BRIEF: Filter by the string "heading": return the lines of the material that contain it.

□ □ □ □

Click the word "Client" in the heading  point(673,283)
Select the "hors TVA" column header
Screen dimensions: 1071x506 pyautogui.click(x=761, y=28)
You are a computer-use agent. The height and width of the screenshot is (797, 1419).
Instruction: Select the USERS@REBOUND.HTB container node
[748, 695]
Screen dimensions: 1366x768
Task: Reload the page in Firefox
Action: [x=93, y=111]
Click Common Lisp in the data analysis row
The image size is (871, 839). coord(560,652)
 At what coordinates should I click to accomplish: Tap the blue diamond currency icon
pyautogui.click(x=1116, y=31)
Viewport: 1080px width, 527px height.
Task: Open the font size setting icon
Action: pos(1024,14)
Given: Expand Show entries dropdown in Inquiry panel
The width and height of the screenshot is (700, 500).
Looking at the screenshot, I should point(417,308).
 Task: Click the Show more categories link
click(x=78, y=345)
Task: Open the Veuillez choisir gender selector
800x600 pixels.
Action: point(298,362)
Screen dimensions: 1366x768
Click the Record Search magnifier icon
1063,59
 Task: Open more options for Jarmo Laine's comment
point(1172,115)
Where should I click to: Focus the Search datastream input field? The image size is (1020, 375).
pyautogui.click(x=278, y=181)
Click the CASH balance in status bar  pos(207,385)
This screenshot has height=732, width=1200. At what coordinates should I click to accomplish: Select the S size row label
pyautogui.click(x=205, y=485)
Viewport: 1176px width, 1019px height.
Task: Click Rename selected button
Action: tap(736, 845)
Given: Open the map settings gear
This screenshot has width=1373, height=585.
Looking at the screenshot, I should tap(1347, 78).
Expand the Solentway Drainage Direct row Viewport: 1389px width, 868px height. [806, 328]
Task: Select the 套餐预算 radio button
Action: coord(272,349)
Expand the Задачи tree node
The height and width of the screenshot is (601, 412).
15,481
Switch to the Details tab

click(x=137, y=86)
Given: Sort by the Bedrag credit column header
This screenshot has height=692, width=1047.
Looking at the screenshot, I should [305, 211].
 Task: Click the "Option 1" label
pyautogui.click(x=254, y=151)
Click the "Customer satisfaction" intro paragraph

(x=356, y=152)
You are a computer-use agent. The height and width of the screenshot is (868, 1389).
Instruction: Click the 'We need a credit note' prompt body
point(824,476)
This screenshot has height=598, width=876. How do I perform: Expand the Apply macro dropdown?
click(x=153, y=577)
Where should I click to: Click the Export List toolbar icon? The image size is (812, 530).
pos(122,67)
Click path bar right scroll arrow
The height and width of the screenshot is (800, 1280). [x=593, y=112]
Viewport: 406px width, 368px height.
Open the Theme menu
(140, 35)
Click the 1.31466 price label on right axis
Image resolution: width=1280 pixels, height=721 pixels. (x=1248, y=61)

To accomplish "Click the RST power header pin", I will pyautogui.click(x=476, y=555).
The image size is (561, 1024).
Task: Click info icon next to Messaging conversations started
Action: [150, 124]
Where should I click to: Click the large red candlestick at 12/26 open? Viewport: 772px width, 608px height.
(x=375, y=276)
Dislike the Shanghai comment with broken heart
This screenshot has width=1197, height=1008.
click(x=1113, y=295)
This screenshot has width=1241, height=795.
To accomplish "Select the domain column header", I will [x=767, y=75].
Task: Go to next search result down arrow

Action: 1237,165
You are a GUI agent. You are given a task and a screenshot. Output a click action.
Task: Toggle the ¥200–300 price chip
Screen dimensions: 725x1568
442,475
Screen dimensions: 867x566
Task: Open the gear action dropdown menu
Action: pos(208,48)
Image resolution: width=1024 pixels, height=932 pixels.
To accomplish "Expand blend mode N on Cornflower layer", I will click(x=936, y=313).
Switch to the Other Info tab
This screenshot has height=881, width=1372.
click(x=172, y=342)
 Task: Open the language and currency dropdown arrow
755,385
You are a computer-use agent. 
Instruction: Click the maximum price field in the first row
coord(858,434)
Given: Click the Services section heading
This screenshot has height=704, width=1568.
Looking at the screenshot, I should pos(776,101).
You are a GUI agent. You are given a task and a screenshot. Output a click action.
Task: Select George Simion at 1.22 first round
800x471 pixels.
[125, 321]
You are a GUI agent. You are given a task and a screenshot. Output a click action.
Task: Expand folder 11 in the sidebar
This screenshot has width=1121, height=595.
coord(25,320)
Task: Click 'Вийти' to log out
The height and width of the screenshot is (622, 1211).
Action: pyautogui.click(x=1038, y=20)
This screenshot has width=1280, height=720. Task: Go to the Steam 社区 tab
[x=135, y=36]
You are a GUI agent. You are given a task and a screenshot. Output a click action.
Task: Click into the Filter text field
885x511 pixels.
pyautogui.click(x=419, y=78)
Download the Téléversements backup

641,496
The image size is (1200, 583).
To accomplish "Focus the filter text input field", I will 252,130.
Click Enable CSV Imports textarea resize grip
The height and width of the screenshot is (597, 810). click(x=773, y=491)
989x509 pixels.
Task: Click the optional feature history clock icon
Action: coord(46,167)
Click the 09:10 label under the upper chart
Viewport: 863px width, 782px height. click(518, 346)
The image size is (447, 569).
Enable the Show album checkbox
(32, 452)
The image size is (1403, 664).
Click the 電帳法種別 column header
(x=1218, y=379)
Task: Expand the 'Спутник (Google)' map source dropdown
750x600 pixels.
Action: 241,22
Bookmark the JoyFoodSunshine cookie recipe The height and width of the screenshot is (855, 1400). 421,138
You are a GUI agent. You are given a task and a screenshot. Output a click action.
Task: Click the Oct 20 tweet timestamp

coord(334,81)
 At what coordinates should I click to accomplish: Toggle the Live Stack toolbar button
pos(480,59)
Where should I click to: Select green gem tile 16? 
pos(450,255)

□ □ □ □

TASK SOLUTION:
Click the word "Client" in the heading  point(673,283)
Given: Click the Services section heading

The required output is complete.